#### [WHAT THE TASK REQUIRES]
Which lines of the entries below run from the one holding "Where should I click to: Click the WOMEN" to the one holding "Task: Choose Vehicle", inclusive? Set down exactly those lines and no others.

Collected data
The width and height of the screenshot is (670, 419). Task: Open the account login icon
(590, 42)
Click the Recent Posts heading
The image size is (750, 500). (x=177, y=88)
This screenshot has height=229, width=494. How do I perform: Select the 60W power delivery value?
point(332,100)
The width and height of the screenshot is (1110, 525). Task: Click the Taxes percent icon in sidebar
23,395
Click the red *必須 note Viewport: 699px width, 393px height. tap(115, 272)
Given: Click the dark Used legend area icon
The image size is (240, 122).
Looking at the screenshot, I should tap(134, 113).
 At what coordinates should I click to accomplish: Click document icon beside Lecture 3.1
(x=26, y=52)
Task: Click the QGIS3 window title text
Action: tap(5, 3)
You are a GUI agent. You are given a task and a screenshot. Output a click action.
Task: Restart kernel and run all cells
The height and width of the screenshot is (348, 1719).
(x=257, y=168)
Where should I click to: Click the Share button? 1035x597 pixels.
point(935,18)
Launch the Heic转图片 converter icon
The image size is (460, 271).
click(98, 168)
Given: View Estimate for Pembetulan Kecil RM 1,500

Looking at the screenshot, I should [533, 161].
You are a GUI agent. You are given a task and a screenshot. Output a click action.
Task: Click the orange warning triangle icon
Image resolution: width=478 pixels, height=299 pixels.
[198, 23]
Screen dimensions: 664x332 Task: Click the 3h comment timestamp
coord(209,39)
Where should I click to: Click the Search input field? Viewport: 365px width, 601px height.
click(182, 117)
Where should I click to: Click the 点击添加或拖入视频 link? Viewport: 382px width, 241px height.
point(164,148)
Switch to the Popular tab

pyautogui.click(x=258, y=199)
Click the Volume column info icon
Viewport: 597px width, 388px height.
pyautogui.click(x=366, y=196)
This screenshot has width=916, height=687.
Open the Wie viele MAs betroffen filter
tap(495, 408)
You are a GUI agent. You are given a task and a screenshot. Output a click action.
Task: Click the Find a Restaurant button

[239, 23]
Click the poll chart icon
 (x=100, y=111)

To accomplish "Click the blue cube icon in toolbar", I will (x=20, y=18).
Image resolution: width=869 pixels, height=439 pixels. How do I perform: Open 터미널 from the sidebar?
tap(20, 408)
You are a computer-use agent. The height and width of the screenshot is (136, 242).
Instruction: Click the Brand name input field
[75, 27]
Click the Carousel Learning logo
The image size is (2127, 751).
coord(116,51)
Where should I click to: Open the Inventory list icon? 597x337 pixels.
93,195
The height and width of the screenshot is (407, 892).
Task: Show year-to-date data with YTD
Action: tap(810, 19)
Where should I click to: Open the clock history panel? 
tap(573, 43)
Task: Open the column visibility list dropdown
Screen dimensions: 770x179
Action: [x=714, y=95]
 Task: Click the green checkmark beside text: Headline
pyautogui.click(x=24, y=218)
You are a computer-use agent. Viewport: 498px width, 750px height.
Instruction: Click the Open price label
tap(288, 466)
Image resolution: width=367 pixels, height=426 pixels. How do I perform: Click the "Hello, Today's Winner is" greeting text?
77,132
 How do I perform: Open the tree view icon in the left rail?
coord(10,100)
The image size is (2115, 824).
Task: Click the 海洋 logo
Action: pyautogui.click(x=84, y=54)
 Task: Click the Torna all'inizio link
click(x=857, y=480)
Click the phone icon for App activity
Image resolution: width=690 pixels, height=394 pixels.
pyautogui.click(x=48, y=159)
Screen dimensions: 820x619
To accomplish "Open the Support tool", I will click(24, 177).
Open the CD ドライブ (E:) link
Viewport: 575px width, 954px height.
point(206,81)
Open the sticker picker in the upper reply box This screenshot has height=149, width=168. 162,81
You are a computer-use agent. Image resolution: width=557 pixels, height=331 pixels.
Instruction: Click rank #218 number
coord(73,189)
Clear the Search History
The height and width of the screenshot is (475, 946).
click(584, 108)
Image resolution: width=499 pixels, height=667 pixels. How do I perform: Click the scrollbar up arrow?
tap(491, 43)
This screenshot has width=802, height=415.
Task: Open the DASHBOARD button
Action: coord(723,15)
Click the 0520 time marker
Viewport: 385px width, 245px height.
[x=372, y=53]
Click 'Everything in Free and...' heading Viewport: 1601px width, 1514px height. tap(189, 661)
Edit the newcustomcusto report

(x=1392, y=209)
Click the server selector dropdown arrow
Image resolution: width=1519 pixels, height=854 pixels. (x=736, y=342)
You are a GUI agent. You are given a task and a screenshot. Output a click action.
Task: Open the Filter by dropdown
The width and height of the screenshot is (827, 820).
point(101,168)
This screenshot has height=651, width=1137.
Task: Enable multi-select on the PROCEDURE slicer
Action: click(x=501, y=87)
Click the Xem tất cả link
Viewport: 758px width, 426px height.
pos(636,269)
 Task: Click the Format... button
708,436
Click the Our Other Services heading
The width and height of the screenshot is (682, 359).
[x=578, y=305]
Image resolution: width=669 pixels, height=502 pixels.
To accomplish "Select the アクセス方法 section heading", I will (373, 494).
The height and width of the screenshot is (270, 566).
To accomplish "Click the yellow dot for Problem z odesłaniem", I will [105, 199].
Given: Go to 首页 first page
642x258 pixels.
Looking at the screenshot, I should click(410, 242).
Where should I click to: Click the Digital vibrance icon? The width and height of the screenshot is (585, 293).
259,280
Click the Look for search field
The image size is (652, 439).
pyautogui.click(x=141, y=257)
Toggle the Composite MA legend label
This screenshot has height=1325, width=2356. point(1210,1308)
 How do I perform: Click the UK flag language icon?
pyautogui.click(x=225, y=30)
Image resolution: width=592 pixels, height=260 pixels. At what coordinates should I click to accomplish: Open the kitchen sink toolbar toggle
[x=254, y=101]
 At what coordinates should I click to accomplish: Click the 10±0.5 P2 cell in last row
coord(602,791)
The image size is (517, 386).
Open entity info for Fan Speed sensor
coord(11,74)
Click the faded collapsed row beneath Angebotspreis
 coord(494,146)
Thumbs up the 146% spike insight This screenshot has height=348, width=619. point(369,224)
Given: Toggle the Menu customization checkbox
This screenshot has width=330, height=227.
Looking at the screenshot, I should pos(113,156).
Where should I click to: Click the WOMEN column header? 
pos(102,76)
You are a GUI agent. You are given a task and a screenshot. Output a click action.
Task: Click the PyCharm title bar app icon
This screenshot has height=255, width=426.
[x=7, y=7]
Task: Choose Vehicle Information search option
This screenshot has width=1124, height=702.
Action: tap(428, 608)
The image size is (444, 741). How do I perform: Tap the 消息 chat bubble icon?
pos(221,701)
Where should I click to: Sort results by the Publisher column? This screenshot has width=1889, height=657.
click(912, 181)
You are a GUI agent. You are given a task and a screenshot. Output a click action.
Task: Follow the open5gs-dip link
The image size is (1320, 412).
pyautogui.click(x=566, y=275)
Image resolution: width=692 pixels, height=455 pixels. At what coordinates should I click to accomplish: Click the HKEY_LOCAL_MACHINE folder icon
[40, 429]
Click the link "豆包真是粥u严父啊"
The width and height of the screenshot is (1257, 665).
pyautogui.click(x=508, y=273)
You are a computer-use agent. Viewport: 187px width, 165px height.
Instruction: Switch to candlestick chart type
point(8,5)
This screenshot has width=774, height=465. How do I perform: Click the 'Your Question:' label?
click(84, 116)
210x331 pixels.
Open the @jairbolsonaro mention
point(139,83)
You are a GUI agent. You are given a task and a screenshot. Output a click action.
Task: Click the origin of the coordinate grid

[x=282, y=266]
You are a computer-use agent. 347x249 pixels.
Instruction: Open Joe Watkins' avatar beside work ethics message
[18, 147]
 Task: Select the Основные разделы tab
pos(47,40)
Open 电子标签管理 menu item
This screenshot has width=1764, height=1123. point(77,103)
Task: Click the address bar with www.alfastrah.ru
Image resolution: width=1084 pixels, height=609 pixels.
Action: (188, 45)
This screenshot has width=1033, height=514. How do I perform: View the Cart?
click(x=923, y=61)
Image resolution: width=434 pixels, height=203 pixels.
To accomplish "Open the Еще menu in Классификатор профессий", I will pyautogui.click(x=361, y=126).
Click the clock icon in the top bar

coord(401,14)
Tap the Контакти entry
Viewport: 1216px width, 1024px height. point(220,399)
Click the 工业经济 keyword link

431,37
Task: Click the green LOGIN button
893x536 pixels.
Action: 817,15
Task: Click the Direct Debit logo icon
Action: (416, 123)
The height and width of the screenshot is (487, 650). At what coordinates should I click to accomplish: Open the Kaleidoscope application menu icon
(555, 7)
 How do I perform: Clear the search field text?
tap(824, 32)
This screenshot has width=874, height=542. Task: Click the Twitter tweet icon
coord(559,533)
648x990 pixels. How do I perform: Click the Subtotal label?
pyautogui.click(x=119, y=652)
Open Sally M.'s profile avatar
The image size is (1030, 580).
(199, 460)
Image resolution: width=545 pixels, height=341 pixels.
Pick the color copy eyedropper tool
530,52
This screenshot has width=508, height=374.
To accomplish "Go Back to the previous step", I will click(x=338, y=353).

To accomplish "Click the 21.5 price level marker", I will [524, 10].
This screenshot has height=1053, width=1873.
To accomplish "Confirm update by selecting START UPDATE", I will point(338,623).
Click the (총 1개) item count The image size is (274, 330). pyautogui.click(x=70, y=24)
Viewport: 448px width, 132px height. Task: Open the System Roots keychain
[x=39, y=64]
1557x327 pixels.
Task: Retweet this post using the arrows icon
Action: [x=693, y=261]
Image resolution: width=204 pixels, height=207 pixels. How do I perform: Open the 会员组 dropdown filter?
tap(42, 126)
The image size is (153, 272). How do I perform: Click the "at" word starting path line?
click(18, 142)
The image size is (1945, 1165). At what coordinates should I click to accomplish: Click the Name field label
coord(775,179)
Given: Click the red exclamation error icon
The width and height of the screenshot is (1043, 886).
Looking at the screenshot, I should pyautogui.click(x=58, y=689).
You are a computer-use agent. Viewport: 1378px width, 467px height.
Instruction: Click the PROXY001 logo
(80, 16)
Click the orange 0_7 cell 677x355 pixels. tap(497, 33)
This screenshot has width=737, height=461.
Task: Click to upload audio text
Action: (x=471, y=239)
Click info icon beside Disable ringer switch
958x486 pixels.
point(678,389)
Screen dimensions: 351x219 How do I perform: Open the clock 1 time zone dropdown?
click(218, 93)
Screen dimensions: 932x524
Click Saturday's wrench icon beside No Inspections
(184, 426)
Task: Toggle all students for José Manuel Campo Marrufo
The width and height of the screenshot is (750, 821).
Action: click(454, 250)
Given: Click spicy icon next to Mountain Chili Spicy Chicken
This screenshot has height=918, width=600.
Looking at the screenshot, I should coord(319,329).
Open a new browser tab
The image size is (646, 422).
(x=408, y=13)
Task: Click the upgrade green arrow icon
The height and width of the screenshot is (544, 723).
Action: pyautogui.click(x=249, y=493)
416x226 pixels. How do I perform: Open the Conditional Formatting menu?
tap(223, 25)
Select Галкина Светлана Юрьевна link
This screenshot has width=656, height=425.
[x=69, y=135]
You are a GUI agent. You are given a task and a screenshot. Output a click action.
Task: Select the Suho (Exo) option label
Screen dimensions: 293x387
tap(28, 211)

#### [EXERCISE SOLUTION]
Where should I click to: Click the WOMEN column header? 
pos(102,76)
You are a GUI agent. You are given a task and a screenshot. Output a click action.
Task: Click the PyCharm title bar app icon
This screenshot has height=255, width=426.
[x=7, y=7]
Task: Choose Vehicle Information search option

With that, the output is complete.